The South Kingstown School Committee on Dec. 25 opened the fiscal‑year 2027 budget process with a presentation from Superintendent Michael Pedraza and staff that highlighted enrollment trends, staffing reductions and corrected state aid figures.
Superintendent Pedraza told the committee the district’s current pre‑K–12 enrollment is 2,175 and described a “41‑student” difference between some projections and current reports, saying the district will align its slides to a consistent baseline. He emphasized that district actuals (October 1 counts) should be used for budgeting rather than relying solely on NESDEC projections, a point several committee members pressed during a lengthy Q&A.

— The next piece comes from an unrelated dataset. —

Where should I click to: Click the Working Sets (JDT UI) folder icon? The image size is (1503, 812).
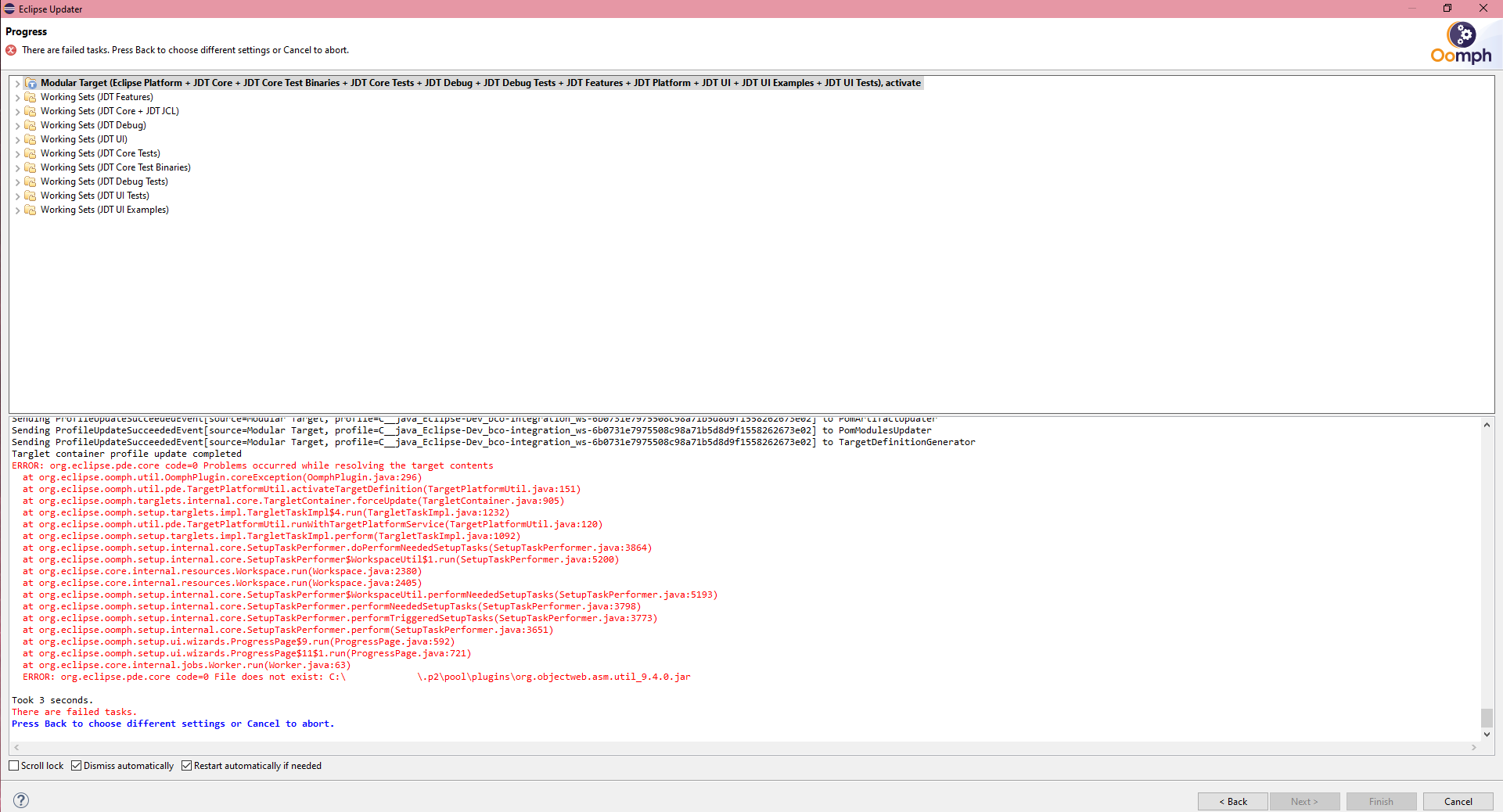[x=31, y=138]
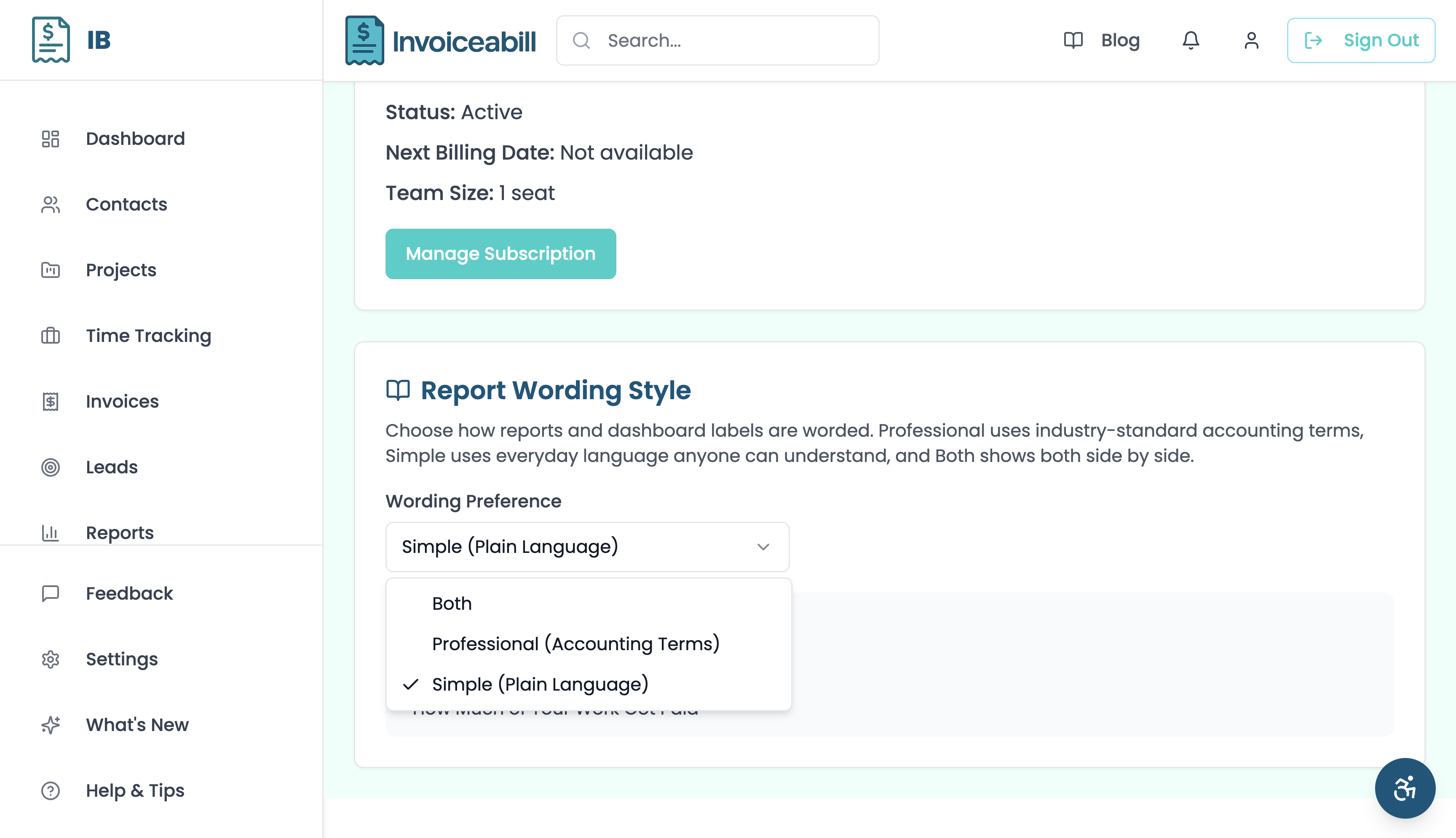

The presentation showed that while enrollment declined roughly 1.8% year‑to‑year, staffing fell about 3.9% over the same period. Pedraza outlined how staffing reductions and prior budget choices have left limited one‑time options: "We cut 15 positions and still didn't get to the level funding number," he said, arguing there is little room for further cuts without harming programs.
Finance presenter Mrs. Proctor reviewed revenue and expenditure figures for FY26 as presented in the packet, noting the town appropriation remained unchanged and listing total FY26 revenues as $68,000,002.05 (unaudited figures) and budgeted expenditures of $67,752,069. She explained the difference as a planned use of fund balance to cover capital projects that were not completed in FY25 and must be reappropriated in FY26.
Committee members repeatedly asked staff to make data pulls consistent (October 1 actuals, December updates or NESDEC) so the public and town council can readily understand the trends. "If the committee is comfortable with that, I'll stick with the NESDEC numbers," Pedraza said, but members recommended relying on verified local actuals when making budget decisions.
The committee voted to accept the superintendent’s report by voice vote earlier in the meeting. No formal FY27 budget ask was adopted at this session; staff said the presentation served as a kickoff and that a draft budget will be shared in advance of the joint meeting with the Town Council.
What’s next: staff will align enrollment figures to a single, clear baseline (committee requested October 1 actuals where possible), produce staffing‑to‑enrollment comparison slides (percent change), and prepare detailed revenue/expenditure summaries ahead of the joint Town Council meeting later this week.